Une histoire à préserver & 60 ans à fêter
Enfin, le directeur délégué d’AF&C rappelle que le Off ne peut avancer sans se souvenir de ses racines. Il évoque les trois grandes périodes historiques du festival — de 1966 à 1982, puis jusqu’en 2006, puis de 2006 à 2020, qu’il estime trop peu documentées. Pour lui, valoriser cette mémoire est essentiel : «on sait où l’on va quand on sait d’où l’on vient ». Il évoque, pour l’édition 2026 et la 60e édition du Festival Off une parade à la dimension plus créative, des concerts sortant de l’ordinaire, des événements symboliques autour des lieux patrimoniaux, l’invitation de figures emblématiques du festival qu’elles soient encore vivantes ou honorées par la mémoire, afin d’ancrer une vision à la fois historique et prospective.

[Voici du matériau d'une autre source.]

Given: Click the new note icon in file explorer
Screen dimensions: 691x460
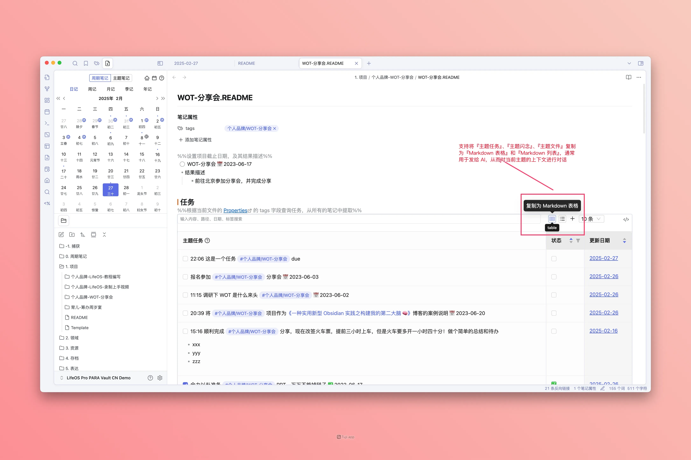Looking at the screenshot, I should click(61, 235).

Le colosse aux pieds d’argile
Le Festival Off d’Avignon, tel un colosse aux pieds d’argile, déploie aujourd’hui des forces inédites : une fréquentation record, un élan économique, une structuration plus stratégique, mais il reste fragile : dépendant des politiques publiques, exposé à la flambée des loyers et vulnérable aux chocs institutionnels. Harold David, comme le souhaite le Conseil d’administration d’AF&C, tente de transformer cette puissance en levier systémique : soutenir financièrement les compagnies et les structures de production, stabiliser les salles, diversifier l’offre aussi bien géographiquement qu’artistiquement. Le pari est audacieux : faire du Off non seulement un marché, mais aussi et surtout un événement porteur d’une vision politique du théâtre, un projet durable tout autant qu’un espace de transmission. Une chose est sûre, l’avenir du festival Off Avignon reste intimement lié à sa capacité à préserver son âme.